● PASSAGE TO READ
────────
FPA MEDICAL MANAGEMENT: Could Pull Out Of Sacramento Market
FPA Medical Management Inc. said Monday that "it will pull out of Sacramento ... unless its operation here turns a profit soon." The Sacramento Bee reports that FPA, one of largest physician management companies nationwide, "reported disappointing first quarter earnings last week," blaming rising health care costs in its Sacramento and Arizona markets for its $5 million loss. FPA CEO Stephen Dresnick said the company will have to "exit those markets" if it does not start turning a profit, which the company will attempt by trying to "renegotiate higher reimbursement rates" or "canceling contracts with certain plans." He said, "We're not ruling out any options." The Bee reports that FPA has also "frozen hiring and capital spending." Volpe Brown Whelan analyst John Ederer said, "I'm pleased with what I'm hearing. [Dresnick]'s focusing on the operations. He's trying to turn things around." However, Ederer added, "My concern is that the problems are already too big and may be beyond his control."
Too Late?
────────
● SUPPLIED INFORMATION

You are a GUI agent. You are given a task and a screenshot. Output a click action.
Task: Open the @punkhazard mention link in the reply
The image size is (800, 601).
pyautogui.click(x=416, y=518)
────────
● EXERCISE DESCRIPTION
Please continue the news brief about FPA Medical Management and its Sacramento losses from the point where it stops.

● ANSWER SPACE
The Bee reports FPA's withdrawal from the Sacramento area could possibly disrupt "health care for thousands of patients," and would also have a major impact on hundreds of doctors; FPA serves more than 56,000 patients and employs 33 doctors in additions to its contracts to refer patients to another 500 physicians. The company entered the Sacramento market in 1996, but "has had a bumpy ride" here, Bee reports. Doctors have complained that FPA is late with payments, which caused some to leave the group ( see CHL 4/10). Bill Sandberg, head of the Sacramento-El Dorado Medical Society, said that "FPA's troubles concern local physicians." He said, "I think the physician community and hospital community are concerned when for-profit entities come into an area and end up getting into severe financial problems and end up pulling out" (Young, 5/19).